Unexpected return values from pthread_cond_init_232, pthread_cond_destroy_232, pthread_cond_timedwait

[Rob--W]

Even after patching #130 (with #463), I am unable to launch Firefox 123.0 because it crashes. After bisecting libfaketime, I found that the regression is caused by #422. This patch replaced a blocking call with one that does not block in an attempt to address #419. I think that this behavior should be opt-in (at compile time or at runtime), to minimize the risk of triggering unexpected failures at the next libfaketime release.

The Firefox crashes happen because it does not expect these functions to fail:

• pthread_cond_init https://searchfox.org/mozilla-central/rev/a3d5a112ddb2d665b0c7ac2919b6f4fc6c97366c/mozglue/misc/ConditionVariable_posix.cpp#76-77
• pthread_cond_destroy https://searchfox.org/mozilla-central/rev/a3d5a112ddb2d665b0c7ac2919b6f4fc6c97366c/mozglue/misc/ConditionVariable_posix.cpp#88-89
• pthread_cond_timedwait https://searchfox.org/mozilla-central/rev/a3d5a112ddb2d665b0c7ac2919b6f4fc6c97366c/mozglue/misc/ConditionVariable_posix.cpp#140,147,150

These functions should ideally not fail, or at the very least libfaketime should try harder to avoid failing too soon. Ordinary programs usually expect these to not fail, and that is also a sentiment echoed through the pthreads documentation:

pthread_cond_init, pthread_cond_signal, pthread_cond_broadcast, and pthread_cond_wait never return an error code. -- https://man.archlinux.org/man/core/man-pages/pthread_cond_init.3.en

oddly, a different source specifies an error as an acceptable result:

The pthread_cond_init() function shall fail if: EAGAIN The system lacked the necessary resources (other than memory) to initialize another condition variable. -- https://www.man7.org/linux/man-pages/man3/pthread_cond_init.3p.html

pthread_cond_timedwait_common in libfaketime can return EAGAIN, but that error is not listed in the pthreads manual: https://www.man7.org/linux/man-pages/man3/pthread_cond_timedwait.3p.html

[wolfcw]

I agree that ordinary programs do not expect any of these calls to fail - libfaketime itself bailed out the hard way before #422, so that's arguably at least some progress. However, EAGAIN apparently is not a good choice for timedwait_common() as it's not documented; on the other hand, none of the documented errors fit here either. Basically, "try it again" would be a quite suitable error message if it'd exist. :-)

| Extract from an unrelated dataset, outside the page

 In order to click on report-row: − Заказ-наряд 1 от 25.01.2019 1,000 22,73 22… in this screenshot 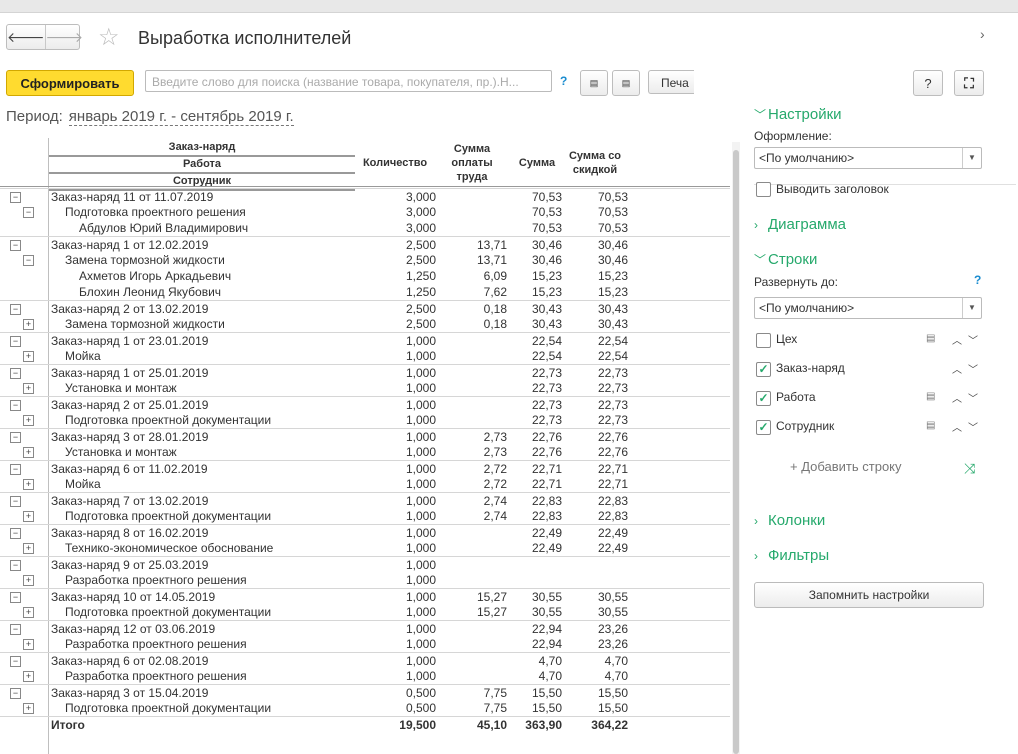, I will do `click(365, 372)`.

Do you have any specific suggestions on making libfaketime "try harder" in these cases? #419 discussed re-trying in a loop like 1,000 times, but as usual with brute force approaches to non-determinism issues, this does not sound very convincing.

[Rob--W]

I would recommend blocking indefinitely like before, or with a long delay (optionally followed by printing an error message), followed by a long or indefinite wait. I don't expect a very long delay in practice, unless there is something such as sync IPVC or I/O blocking the process for some reason.

And then to support the use case that #422 was meant to address, add a compile-time flag, or a runtime environment variable to allow configuration of the behavior.

You expressed concerns about retrying for an arbitrary amount of time, but that exact concern would apply equally to programs that call these library functions. Because programs don't really have a good way to deal with this, I recommend #422 to be opt-in instead of opt-out.